访问我的独立博客查看文章: http://blog.ywheel.cn/post/2016/07/14/oozie_ssh_action/
问题描述
最近在我们的其中一个现网环境中部署MR程序,MR程序的调度自然是用Oozie了。在Oozie的Workflow中,我们使用ssh action登录到一台节点上,并且在该节点上部署了脚本做数据库的建表操作。
该程序已经在现网多个生产环境部署运行过,经过了多次验证,但没想到在该环境中仍然出现了问题。问题出在ssh action中,并且抛出了一个Cannot run program "scp": error=2, No such file or directory
的错误。
具体的错误栈信息如下:
2016-06-12 22:30:54,713 INFO org.apache.oozie.action.ssh.SshActionExecutor: SERVER[Master] USER[hdfs] GROUP[-] TOKEN[] APP[TestSsh] JOB[0000201-160113124428061-oozie-oozi-W] ACTION[0000201-160113124428061[email protected]] Attempting to copy ssh base scripts to remote host [root@192.168.1.154]
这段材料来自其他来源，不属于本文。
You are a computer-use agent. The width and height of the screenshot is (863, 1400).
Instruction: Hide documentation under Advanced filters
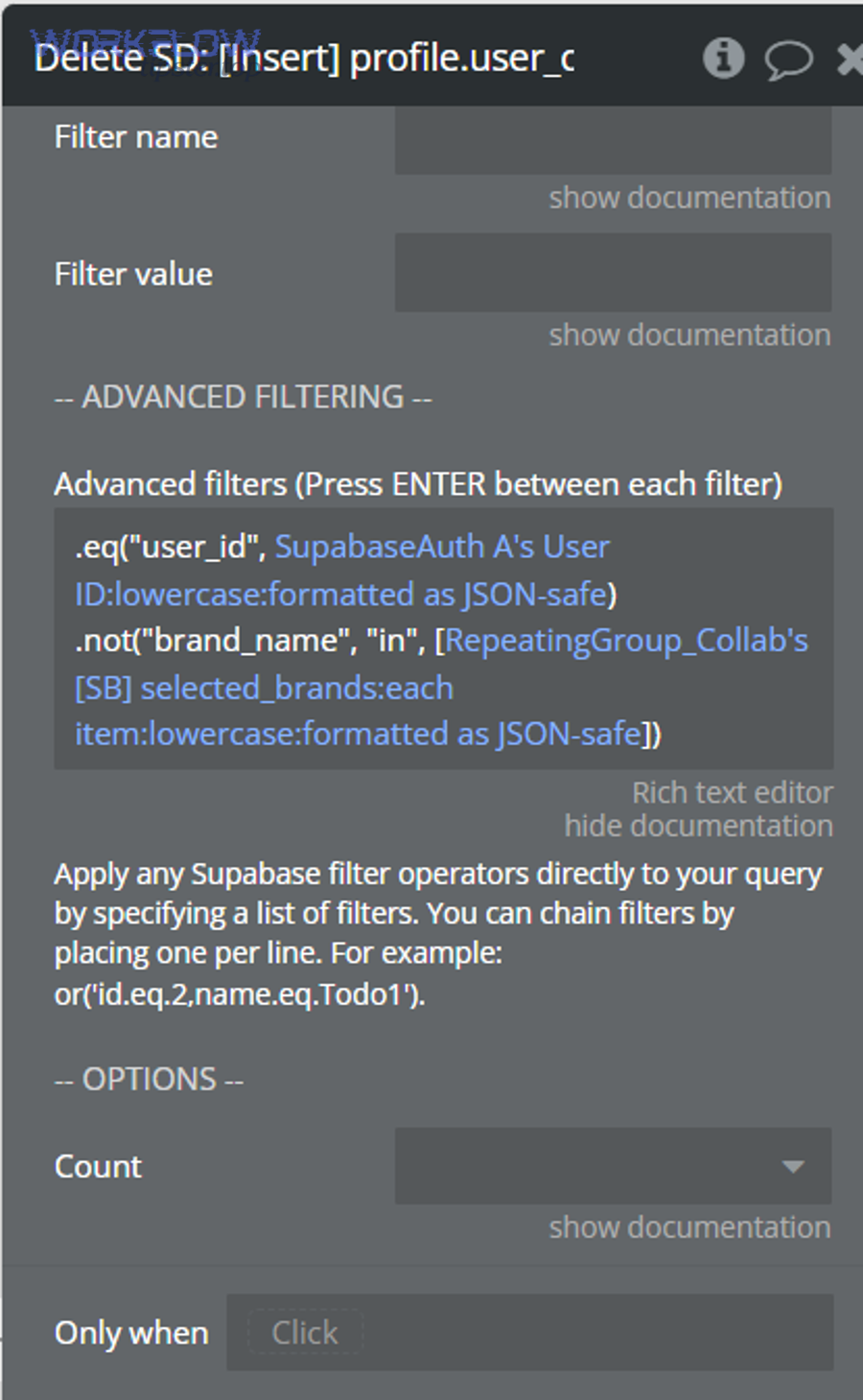[699, 826]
2016-06-12 22:30:54,869 WARN org.apache.oozie.action.ssh.SshActionExecutor: SERVER[Master] USER[hdfs] GROUP[-] TOKEN[] APP[TestSsh] JOB[0000201-160113124428061-oozie-oozi-W] ACTION[0000201-160113124428061[email protected]] Error while executing ssh EXECUTION
2016-06-12 22:30:54,870 WARN org.apache.oozie.command.wf.ActionStartXCommand: SERVER[Master] USER[hdfs] GROUP[-] TOKEN[] APP[TestSsh] JOB[0000201-160113124428061-oozie-oozi-W] ACTION[0000201-160113124428061[email protected]] Error starting action [ShellAction]. ErrorType [ERROR], ErrorCode [UNKOWN_ERROR], Message [UNKOWN_ERROR: Cannot run program "scp": error=2, No such file or directory]
org.apache.oozie.action.ActionExecutorException: UNKOWN_ERROR: Cannot run program "scp": error=2, No such file or directory
at org.apache.oozie.action.ssh.SshActionExecutor.execute(SshActionExecutor.java:599)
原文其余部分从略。